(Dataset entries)
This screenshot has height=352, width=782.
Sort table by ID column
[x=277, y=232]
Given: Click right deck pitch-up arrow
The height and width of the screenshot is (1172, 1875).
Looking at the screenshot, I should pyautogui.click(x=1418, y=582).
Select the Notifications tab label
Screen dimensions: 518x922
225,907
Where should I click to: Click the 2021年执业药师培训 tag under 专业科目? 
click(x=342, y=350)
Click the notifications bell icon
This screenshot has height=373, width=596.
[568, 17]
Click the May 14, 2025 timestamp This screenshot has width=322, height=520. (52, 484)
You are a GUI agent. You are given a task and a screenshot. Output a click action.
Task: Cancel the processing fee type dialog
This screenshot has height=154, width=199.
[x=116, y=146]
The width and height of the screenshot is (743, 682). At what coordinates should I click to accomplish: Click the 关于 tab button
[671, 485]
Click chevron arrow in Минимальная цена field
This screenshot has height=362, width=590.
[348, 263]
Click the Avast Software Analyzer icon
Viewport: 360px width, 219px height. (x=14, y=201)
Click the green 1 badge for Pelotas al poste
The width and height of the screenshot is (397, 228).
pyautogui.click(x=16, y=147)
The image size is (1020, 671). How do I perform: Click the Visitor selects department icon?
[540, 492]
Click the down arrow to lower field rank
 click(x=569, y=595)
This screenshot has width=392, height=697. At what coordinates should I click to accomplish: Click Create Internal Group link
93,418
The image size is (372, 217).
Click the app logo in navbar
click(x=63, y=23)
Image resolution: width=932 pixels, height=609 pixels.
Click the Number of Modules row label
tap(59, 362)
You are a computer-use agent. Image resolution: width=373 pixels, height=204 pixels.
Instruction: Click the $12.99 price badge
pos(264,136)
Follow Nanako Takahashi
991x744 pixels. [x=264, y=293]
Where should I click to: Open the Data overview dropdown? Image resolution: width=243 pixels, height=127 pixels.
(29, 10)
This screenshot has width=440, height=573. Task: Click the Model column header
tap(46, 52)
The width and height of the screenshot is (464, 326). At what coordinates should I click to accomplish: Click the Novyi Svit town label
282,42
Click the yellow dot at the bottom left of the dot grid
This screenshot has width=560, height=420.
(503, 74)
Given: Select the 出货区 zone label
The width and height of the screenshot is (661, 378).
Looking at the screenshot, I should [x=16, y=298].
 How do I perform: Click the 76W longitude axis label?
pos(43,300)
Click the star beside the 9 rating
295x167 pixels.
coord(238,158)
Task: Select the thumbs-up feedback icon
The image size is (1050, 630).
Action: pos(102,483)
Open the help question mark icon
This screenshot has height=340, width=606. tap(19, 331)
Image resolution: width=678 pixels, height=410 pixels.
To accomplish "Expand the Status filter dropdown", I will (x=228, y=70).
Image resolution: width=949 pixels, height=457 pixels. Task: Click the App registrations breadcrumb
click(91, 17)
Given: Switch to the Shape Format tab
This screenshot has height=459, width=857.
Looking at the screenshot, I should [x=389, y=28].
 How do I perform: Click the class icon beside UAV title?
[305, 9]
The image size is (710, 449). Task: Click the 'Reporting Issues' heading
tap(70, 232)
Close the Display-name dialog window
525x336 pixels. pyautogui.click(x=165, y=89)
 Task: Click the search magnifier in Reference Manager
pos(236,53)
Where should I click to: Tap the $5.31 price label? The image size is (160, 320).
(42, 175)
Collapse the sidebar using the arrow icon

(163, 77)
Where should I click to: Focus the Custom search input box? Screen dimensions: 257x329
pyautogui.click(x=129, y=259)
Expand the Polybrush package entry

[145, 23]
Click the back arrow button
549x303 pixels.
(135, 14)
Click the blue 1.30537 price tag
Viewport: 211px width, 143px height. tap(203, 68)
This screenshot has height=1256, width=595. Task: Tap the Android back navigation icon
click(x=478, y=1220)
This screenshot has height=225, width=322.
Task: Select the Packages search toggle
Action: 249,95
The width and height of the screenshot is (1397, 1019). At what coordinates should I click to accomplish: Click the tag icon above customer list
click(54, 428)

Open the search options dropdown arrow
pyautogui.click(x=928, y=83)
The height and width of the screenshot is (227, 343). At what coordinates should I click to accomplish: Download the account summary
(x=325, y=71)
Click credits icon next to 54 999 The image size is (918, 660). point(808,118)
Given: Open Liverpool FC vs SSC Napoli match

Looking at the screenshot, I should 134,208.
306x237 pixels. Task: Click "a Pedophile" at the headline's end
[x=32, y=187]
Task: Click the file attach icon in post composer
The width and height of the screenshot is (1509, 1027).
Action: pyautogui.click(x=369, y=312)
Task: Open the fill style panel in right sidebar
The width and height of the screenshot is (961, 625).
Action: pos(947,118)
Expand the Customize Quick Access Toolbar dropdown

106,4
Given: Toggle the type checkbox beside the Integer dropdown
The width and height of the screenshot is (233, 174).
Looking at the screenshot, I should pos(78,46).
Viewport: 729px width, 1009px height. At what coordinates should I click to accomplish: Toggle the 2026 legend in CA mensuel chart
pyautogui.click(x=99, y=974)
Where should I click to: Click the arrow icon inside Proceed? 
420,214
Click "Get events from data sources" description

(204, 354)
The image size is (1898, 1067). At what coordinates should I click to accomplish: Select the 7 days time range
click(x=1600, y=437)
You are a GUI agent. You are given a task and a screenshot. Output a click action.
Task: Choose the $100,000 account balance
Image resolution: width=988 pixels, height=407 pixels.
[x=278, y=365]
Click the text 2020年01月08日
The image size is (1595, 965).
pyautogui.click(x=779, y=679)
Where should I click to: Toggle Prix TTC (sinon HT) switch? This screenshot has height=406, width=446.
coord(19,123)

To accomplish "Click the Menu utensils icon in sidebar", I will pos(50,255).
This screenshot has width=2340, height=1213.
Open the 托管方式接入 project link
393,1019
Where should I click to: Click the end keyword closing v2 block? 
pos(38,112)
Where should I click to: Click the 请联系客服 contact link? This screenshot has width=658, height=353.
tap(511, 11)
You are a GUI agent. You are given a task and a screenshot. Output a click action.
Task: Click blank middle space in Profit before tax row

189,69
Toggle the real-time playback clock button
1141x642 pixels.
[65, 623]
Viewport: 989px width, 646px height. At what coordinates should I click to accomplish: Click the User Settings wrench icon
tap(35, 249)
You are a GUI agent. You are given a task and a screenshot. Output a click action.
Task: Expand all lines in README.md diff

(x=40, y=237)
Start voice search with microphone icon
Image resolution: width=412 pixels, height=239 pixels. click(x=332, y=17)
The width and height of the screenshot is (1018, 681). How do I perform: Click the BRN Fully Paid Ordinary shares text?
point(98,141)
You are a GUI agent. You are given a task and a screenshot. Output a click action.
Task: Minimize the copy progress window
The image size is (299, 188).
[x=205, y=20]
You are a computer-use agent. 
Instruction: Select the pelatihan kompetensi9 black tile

_Aim of the task_
Swap "GUI agent" for "screen agent" throughout all of the dataset entries above, and write the lines out again with nothing else changed.

_Task response_
This screenshot has height=352, width=782.
Sort table by ID column
[x=277, y=232]
Given: Click right deck pitch-up arrow
The height and width of the screenshot is (1172, 1875).
Looking at the screenshot, I should pyautogui.click(x=1418, y=582).
Select the Notifications tab label
Screen dimensions: 518x922
225,907
Where should I click to: Click the 2021年执业药师培训 tag under 专业科目? 
click(x=342, y=350)
Click the notifications bell icon
This screenshot has height=373, width=596.
[568, 17]
Click the May 14, 2025 timestamp This screenshot has width=322, height=520. (52, 484)
You are a screen agent. You are given a task and a screenshot. Output a click action.
Task: Cancel the processing fee type dialog
This screenshot has height=154, width=199.
[x=116, y=146]
The width and height of the screenshot is (743, 682). At what coordinates should I click to accomplish: Click the 关于 tab button
[671, 485]
Click chevron arrow in Минимальная цена field
This screenshot has height=362, width=590.
[348, 263]
Click the Avast Software Analyzer icon
Viewport: 360px width, 219px height. (x=14, y=201)
Click the green 1 badge for Pelotas al poste
The width and height of the screenshot is (397, 228).
pyautogui.click(x=16, y=147)
The image size is (1020, 671). How do I perform: Click the Visitor selects department icon?
[540, 492]
Click the down arrow to lower field rank
 click(x=569, y=595)
This screenshot has width=392, height=697. At what coordinates should I click to accomplish: Click Create Internal Group link
93,418
The image size is (372, 217).
Click the app logo in navbar
click(x=63, y=23)
Image resolution: width=932 pixels, height=609 pixels.
Click the Number of Modules row label
tap(59, 362)
You are a computer-use agent. Image resolution: width=373 pixels, height=204 pixels.
Instruction: Click the $12.99 price badge
pos(264,136)
Follow Nanako Takahashi
991x744 pixels. [x=264, y=293]
Where should I click to: Open the Data overview dropdown? Image resolution: width=243 pixels, height=127 pixels.
(29, 10)
This screenshot has width=440, height=573. Task: Click the Model column header
tap(46, 52)
The width and height of the screenshot is (464, 326). At what coordinates should I click to accomplish: Click the Novyi Svit town label
282,42
Click the yellow dot at the bottom left of the dot grid
This screenshot has width=560, height=420.
(503, 74)
Given: Select the 出货区 zone label
The width and height of the screenshot is (661, 378).
Looking at the screenshot, I should [x=16, y=298].
 How do I perform: Click the 76W longitude axis label?
pos(43,300)
Click the star beside the 9 rating
295x167 pixels.
coord(238,158)
Task: Select the thumbs-up feedback icon
The image size is (1050, 630).
Action: pos(102,483)
Open the help question mark icon
This screenshot has height=340, width=606. tap(19, 331)
Image resolution: width=678 pixels, height=410 pixels.
To accomplish "Expand the Status filter dropdown", I will (x=228, y=70).
Image resolution: width=949 pixels, height=457 pixels. Task: Click the App registrations breadcrumb
click(91, 17)
Given: Switch to the Shape Format tab
This screenshot has height=459, width=857.
Looking at the screenshot, I should [x=389, y=28].
 How do I perform: Click the class icon beside UAV title?
[305, 9]
The image size is (710, 449). Task: Click the 'Reporting Issues' heading
tap(70, 232)
Close the Display-name dialog window
525x336 pixels. pyautogui.click(x=165, y=89)
 Task: Click the search magnifier in Reference Manager
pos(236,53)
Where should I click to: Tap the $5.31 price label? The image size is (160, 320).
(42, 175)
Collapse the sidebar using the arrow icon

(163, 77)
Where should I click to: Focus the Custom search input box? Screen dimensions: 257x329
pyautogui.click(x=129, y=259)
Expand the Polybrush package entry

[145, 23]
Click the back arrow button
549x303 pixels.
(135, 14)
Click the blue 1.30537 price tag
Viewport: 211px width, 143px height. tap(203, 68)
This screenshot has height=1256, width=595. Task: Tap the Android back navigation icon
click(x=478, y=1220)
This screenshot has height=225, width=322.
Task: Select the Packages search toggle
Action: 249,95
The width and height of the screenshot is (1397, 1019). At what coordinates should I click to accomplish: Click the tag icon above customer list
click(54, 428)

Open the search options dropdown arrow
pyautogui.click(x=928, y=83)
The height and width of the screenshot is (227, 343). At what coordinates should I click to accomplish: Download the account summary
(x=325, y=71)
Click credits icon next to 54 999 The image size is (918, 660). point(808,118)
Given: Open Liverpool FC vs SSC Napoli match

Looking at the screenshot, I should 134,208.
306x237 pixels. Task: Click "a Pedophile" at the headline's end
[x=32, y=187]
Task: Click the file attach icon in post composer
The width and height of the screenshot is (1509, 1027).
Action: pyautogui.click(x=369, y=312)
Task: Open the fill style panel in right sidebar
The width and height of the screenshot is (961, 625).
Action: pos(947,118)
Expand the Customize Quick Access Toolbar dropdown

106,4
Given: Toggle the type checkbox beside the Integer dropdown
The width and height of the screenshot is (233, 174).
Looking at the screenshot, I should pos(78,46).
Viewport: 729px width, 1009px height. At what coordinates should I click to accomplish: Toggle the 2026 legend in CA mensuel chart
pyautogui.click(x=99, y=974)
Where should I click to: Click the arrow icon inside Proceed? 
420,214
Click "Get events from data sources" description

(204, 354)
The image size is (1898, 1067). At what coordinates should I click to accomplish: Select the 7 days time range
click(x=1600, y=437)
You are a screen agent. You are given a task and a screenshot. Output a click action.
Task: Choose the $100,000 account balance
Image resolution: width=988 pixels, height=407 pixels.
[x=278, y=365]
Click the text 2020年01月08日
The image size is (1595, 965).
pyautogui.click(x=779, y=679)
Where should I click to: Toggle Prix TTC (sinon HT) switch? This screenshot has height=406, width=446.
coord(19,123)

To accomplish "Click the Menu utensils icon in sidebar", I will pos(50,255).
This screenshot has width=2340, height=1213.
Open the 托管方式接入 project link
393,1019
Where should I click to: Click the end keyword closing v2 block? 
pos(38,112)
Where should I click to: Click the 请联系客服 contact link? This screenshot has width=658, height=353.
tap(511, 11)
You are a screen agent. You are given a task and a screenshot. Output a click action.
Task: Click blank middle space in Profit before tax row

189,69
Toggle the real-time playback clock button
1141x642 pixels.
[65, 623]
Viewport: 989px width, 646px height. At what coordinates should I click to accomplish: Click the User Settings wrench icon
tap(35, 249)
You are a screen agent. You are given a task and a screenshot. Output a click action.
Task: Expand all lines in README.md diff

(x=40, y=237)
Start voice search with microphone icon
Image resolution: width=412 pixels, height=239 pixels. click(x=332, y=17)
The width and height of the screenshot is (1018, 681). How do I perform: Click the BRN Fully Paid Ordinary shares text?
point(98,141)
You are a screen agent. You are given a task and a screenshot. Output a click action.
Task: Minimize the copy progress window
The image size is (299, 188).
[x=205, y=20]
You are a computer-use agent. 
Instruction: Select the pelatihan kompetensi9 black tile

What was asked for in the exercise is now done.